O primo em terceiro grau era queridíssimo. Simpático, espirituoso, de alto astral, solidário, estava sempre presente nos momentos alegres e tristes. No Natal alugava um “Ford-bigode”, vestia-se de Papai Noel e visitava todas as crianças da família.

Formou-se em Direito no Largo de São Francisco, sem maior brilho, mas cercado da estima geral. No 5º ano teve um incidente, ao ser surpreendido fazendo certa prova no lugar de um colega em dificuldades. Suspenso por um ano, somente veio a formar-se na turma seguinte, onde também só grangeou amigos.
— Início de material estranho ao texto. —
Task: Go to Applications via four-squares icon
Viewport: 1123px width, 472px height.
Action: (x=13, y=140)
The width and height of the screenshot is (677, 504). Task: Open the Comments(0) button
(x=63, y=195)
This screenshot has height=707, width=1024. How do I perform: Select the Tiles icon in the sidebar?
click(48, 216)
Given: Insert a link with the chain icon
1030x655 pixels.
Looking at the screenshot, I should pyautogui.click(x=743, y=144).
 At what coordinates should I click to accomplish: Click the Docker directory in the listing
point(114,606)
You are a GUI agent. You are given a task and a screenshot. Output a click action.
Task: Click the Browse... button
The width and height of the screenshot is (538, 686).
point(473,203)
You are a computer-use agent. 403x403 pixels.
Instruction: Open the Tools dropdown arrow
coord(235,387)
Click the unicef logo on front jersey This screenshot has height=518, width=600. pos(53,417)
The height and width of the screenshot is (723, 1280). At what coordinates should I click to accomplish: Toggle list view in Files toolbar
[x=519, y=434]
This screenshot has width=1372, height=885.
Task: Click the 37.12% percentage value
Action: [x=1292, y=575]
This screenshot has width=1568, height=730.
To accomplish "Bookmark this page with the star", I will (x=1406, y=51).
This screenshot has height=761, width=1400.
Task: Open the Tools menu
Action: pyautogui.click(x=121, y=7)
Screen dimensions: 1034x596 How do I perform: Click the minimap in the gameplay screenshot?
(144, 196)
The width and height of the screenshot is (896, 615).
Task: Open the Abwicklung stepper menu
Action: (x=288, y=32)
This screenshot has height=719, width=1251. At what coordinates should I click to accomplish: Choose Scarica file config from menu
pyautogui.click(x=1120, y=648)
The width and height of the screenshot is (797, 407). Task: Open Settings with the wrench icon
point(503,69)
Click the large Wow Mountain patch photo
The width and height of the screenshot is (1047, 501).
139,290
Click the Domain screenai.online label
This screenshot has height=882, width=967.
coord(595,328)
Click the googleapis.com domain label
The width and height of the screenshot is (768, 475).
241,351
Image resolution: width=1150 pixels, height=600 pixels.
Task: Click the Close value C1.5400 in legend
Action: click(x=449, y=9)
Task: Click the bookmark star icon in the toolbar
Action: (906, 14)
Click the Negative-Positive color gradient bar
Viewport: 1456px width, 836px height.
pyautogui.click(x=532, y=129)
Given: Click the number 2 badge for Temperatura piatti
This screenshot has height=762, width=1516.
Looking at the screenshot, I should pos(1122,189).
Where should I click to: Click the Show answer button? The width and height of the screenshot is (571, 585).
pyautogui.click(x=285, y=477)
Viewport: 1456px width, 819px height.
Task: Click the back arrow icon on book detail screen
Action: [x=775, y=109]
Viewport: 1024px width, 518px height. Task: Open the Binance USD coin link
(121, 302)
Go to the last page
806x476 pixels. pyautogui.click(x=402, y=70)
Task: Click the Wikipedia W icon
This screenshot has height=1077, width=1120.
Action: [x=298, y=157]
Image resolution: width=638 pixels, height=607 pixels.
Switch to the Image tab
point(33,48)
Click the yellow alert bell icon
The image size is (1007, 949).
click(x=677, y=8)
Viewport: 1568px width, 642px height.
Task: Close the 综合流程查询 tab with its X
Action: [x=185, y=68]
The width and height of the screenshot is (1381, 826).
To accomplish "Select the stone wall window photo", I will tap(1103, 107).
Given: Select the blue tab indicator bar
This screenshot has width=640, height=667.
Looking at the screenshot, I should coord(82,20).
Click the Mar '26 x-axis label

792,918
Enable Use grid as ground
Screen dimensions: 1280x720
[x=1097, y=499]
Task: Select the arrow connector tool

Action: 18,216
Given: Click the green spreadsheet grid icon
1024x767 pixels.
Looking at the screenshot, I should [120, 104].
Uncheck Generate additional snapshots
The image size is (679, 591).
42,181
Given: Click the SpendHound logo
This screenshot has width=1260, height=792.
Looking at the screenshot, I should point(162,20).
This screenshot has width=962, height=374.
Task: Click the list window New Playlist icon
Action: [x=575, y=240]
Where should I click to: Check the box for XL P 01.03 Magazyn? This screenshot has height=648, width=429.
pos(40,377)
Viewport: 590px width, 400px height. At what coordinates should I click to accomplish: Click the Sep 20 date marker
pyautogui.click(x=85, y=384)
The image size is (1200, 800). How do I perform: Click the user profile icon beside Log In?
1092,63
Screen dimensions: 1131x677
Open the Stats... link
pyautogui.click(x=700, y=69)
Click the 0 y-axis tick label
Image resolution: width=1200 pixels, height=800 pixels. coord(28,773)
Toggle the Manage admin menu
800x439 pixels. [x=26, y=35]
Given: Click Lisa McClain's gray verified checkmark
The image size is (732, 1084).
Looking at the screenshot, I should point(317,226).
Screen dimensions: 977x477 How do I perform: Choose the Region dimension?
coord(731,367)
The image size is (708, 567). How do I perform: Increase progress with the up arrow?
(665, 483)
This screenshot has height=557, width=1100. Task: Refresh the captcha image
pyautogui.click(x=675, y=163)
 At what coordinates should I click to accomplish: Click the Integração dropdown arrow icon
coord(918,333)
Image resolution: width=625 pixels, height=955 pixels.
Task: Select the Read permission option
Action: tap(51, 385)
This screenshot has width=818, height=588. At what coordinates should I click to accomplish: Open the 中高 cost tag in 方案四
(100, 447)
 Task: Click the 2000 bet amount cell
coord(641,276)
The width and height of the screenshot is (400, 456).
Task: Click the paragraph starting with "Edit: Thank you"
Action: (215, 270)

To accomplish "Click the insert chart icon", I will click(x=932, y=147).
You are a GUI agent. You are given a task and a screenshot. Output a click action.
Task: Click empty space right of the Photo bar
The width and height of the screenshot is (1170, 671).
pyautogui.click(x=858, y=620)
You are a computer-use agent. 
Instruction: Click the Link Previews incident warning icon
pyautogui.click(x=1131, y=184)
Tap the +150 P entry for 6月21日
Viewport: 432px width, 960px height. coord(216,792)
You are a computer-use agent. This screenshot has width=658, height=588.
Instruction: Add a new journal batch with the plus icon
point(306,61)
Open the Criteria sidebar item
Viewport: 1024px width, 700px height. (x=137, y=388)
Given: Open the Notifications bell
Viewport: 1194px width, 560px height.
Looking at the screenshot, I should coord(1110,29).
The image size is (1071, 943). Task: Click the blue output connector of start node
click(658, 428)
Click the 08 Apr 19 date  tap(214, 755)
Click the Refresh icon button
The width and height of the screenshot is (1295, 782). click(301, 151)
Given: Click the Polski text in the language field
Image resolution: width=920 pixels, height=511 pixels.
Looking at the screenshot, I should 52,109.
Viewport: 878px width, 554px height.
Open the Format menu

Resultado: passou a comemorar a formatura anualmente, duas vezes, com ambas as turmas.

Na época o ingresso na OAB era automático e o primo, recém-formado, entrou para uma grande multinacional. Nesta, graças às suas qualidades pessoais, após sucessivas promoções, chegou a chefe do departamento jurídico. Jamais teve, contudo, qualquer experiência na advocacia contenciosa; sua especialidade residia na elaboração de contratos, cujos modelos vinham da matriz e aqui eram adequados à nossa legislação.

Em certa ocasião, insatisfeito com o salário recebido, aproveitando-se da chegada de um novo presidente vindo do exterior, resolveu dar-lhe um ultimato: ou lhe concedia um aumento ou se demitia. Para sua surpresa, a demissão foi aceita, tendo ele acabado por fazer um acordo trabalhista.

Com a indenização recebida, alugou um bom escritório, mobiliou-o finamente e resolveu advogar por conta própria.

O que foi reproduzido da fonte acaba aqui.